Single by WurlD

from the album Love is Contagious
- Released: March 8, 2019
- Recorded: 2019
- Genre: R&B
- Length: 1:24
- Label: Universal Music Nigeria
- Songwriters: Sadiq Onifade; Oluwaseyi Akerele;
- Producers: Shizzi; Walshy Fire;

Music video
- "Wishes and Butterflies" on YouTube

= Wishes and Butterflies =

2019 song by WurlD

"Wishes and Butterflies" is a song by Nigerian American singer and songwriter WurlD. It was officially released on March 8, 2019, and produced by Shizzi. It is the fifth single from his second studio album, Love is Contagious (2019). The song won the Best Vocal Performance (Male) at The Headies 2019.
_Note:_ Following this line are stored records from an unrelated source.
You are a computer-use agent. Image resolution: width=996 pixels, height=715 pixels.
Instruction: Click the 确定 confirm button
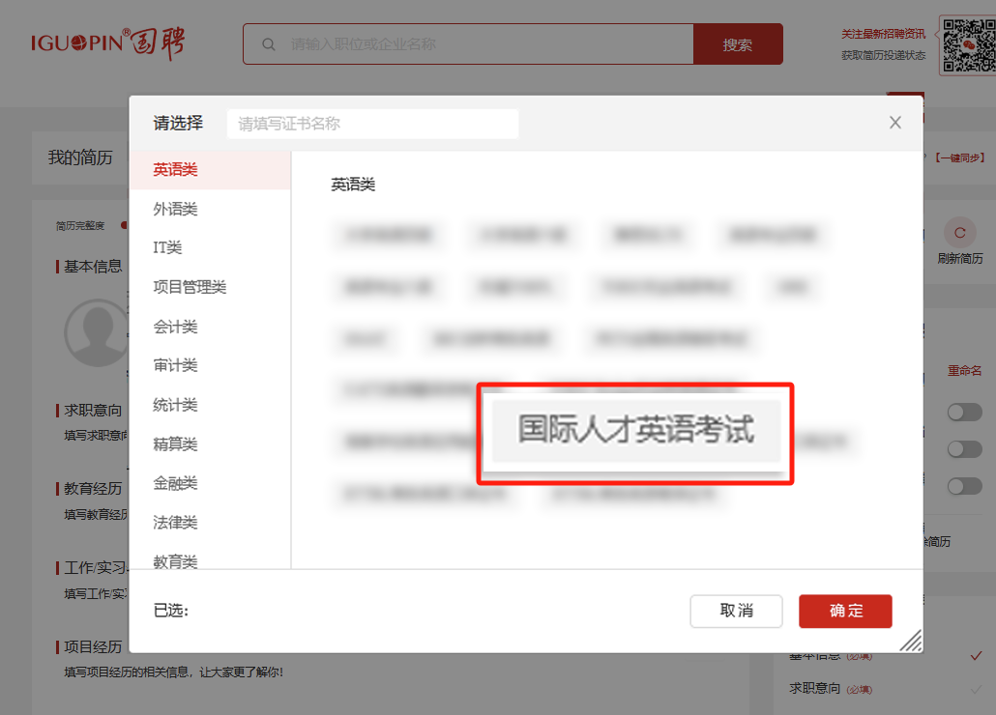coord(844,612)
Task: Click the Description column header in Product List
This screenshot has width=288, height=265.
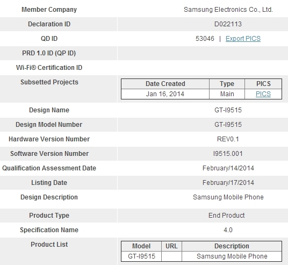Action: [x=232, y=246]
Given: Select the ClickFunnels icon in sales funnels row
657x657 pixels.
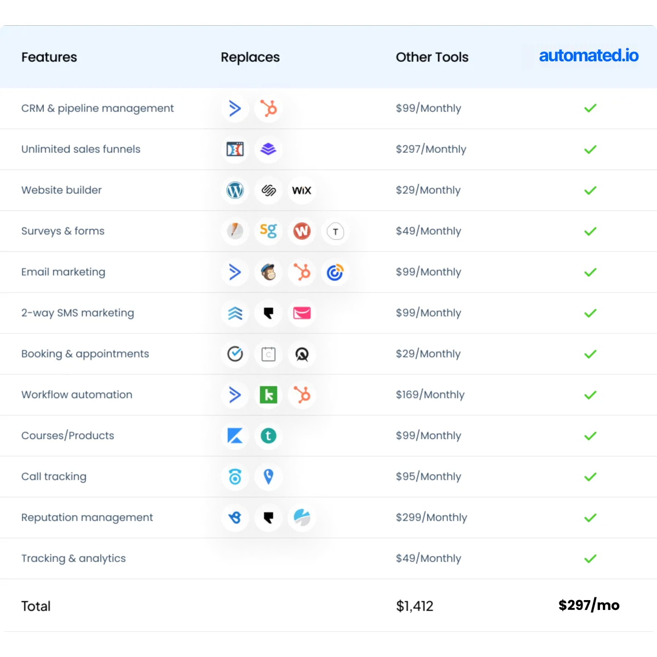Looking at the screenshot, I should click(x=235, y=149).
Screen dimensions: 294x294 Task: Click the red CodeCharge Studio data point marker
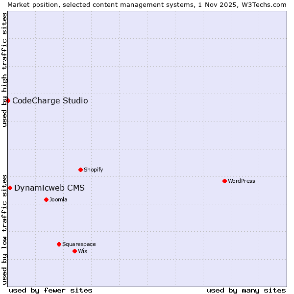[8, 100]
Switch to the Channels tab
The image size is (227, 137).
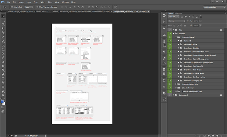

==Background and composition==
WurlD announced "Wishes and Butterflies" in the buildup for his second studio album, Love is Contagious (2019).

In a press release before the release of the album, he said “Love Is Contagious Is A Conversation About Love, From The Infatuation Stage To Drowning In The Emotion To The Commitment Stage”.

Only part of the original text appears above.